Srpski Zet: Promaja Won't Kill You!
About the author: Sale is puzzled by this strange fear, and he wants his window(s) to remain open.
Crazy hot, weekday, summer afternoon in Belgrade, with stifling humidity and not much in the way of a breeze. I've just climbed aboard bus 56 along Ulica Kneza Miloša. It's packed with sweaty, sticky, and smelly humanity, and the air conditioning appears to be broken. Everyone wears the same worn expression, as if their brains have melted from thinking about the heat. And every single window of the bus is closed.
Wait, what?
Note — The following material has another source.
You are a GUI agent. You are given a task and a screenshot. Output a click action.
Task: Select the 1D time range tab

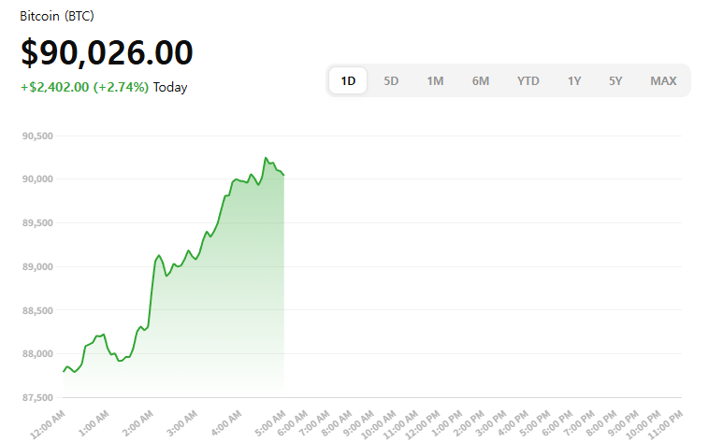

Yes, CLOSED!
“That’s weird,” I think to myself as, like I would in Montreal, I instinctively slide the window nearest to me as wide open as it will go. Suddenly, I'm getting dirty looks, like a stranger who has unwittingly crossed an invisible line and, through ignorance, offended the natives. My relief from the heat is short-lived: the old man next to me brusquely extends his arm and slides the window shut with an angry snap, muttering, “Strašno!”
That was before someone explained promaja to me, the Balkan fear of the draught. Its power persists in the face of the infernal Serbian summer, against both logic and science. Much like other superstitions, it comes with a complementary lack of evidence to support it. Many people won't cross a black cat's path or walk under a ladder, but this was unique and, like other customs I have come across in my travels throughout Serbia, I knew it must have an equally intriguing history. And without any documented origin, my speculative fancy ran wild.
The nature of this fear, particularly with illness or malady as the consequence of its neglect, reminded me of a rhyme from when we were very small. We would hold hands and dance a cute sort of kolo, and then fall to the ground at the end after singing these lines:
Ring around the rosie,
Pocket full of posies,
Husha, husha,
We all fall down!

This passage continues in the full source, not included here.